Oh yes, I fully agree with you there. I think the compartmentalisation is a problem in itself. Our vocation and mission ought to saturate the whole of our lives and not be associated with a particular activity. It's about everyone being aware of their calling, not about finding something for each person to call "ministry" or "mission". There shouldn't be "I'm a missionary because I do X" or "My ministry is Y" because one shouldn't be able to identify in ones dealings with the church and the world what is mission and what isn't if the whole life is mission and ministry and witness.


----------



## Pergamum (Aug 5, 2009)

dr_parsley said:


> Pergamum said:
> 
> 
> > dr_parsley said:
> ...



Wow, I just think we might be agreed 100% then. I guess this happens ever so often.


----------



## KMK (Aug 5, 2009)

Dr. Bob Gonzales said:


> And since the responsibility of the Great Commission devolves on _every member of the church_ in some way and to some degree, I see nothing wrong with describing all of Christ's disciples as "missionaries" at some level though I also acknowledge the usage of that term to describe someone officially ordained and sent by the church to plant churches.

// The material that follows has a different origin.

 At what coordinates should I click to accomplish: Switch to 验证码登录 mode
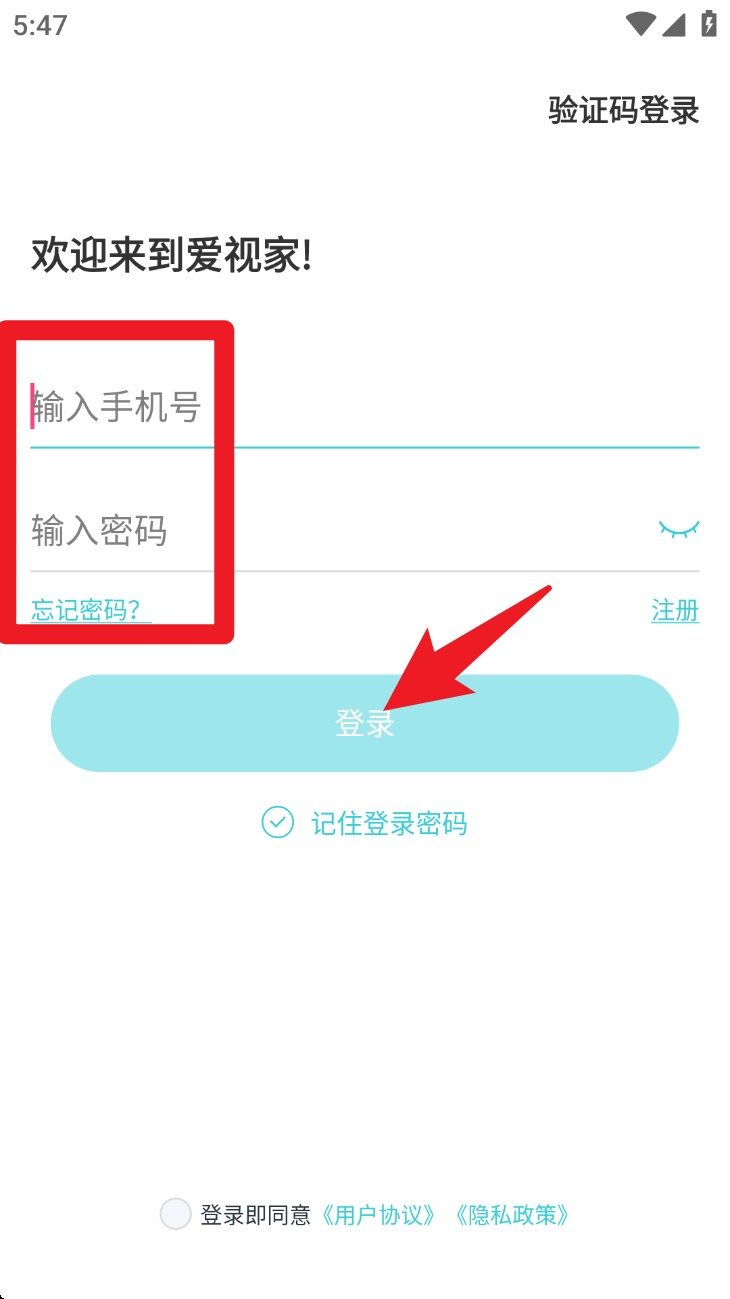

Regardless, if you start using the word 'missionary' to describe every Christian you are going to confuse a lot of people.


----------



## Pergamum (Aug 5, 2009)

If theyse all be missionaries how come theyse aint out der mishing?


----------



## KMK (Aug 5, 2009)

Pergamum said:


> If theyse all be missionaries how come theyse aint out der mishing?

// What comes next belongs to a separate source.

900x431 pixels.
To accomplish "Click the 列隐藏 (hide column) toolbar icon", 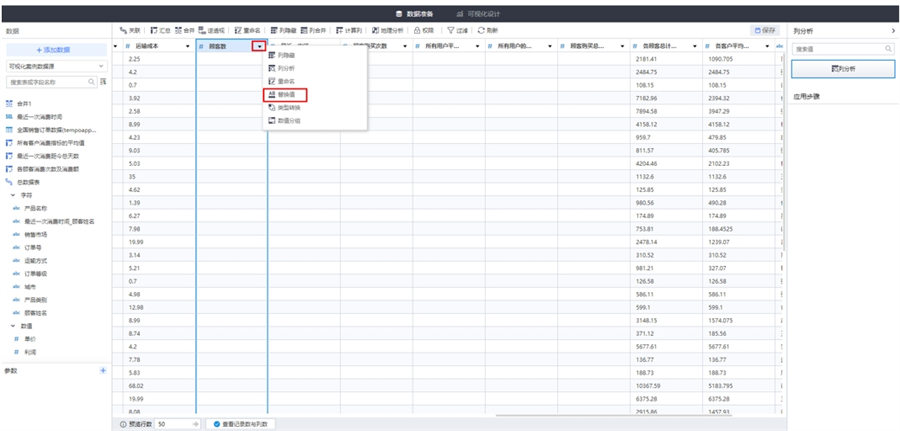I will point(281,31).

It would add a whole new meaning to the phrase, "Missionary Support". Obama would love it! Everyone gets a piece of the pie that you guys have been hoarding for the last 2000 years.


----------



## Pergamum (Aug 5, 2009)

KMK said:


> Pergamum said:
> 
> 
> > If theyse all be missionaries how come theyse aint out der mishing?
> ...



I aint been hoarding all that much. My pie slice has been rather thin at times!


----------



## KMK (Aug 5, 2009)

Pergamum said:


> KMK said:
> 
> 
> > Pergamum said:
> ...



Well, c'mon, its not like you do anything important like fix toilets or dry clean shirts.


----------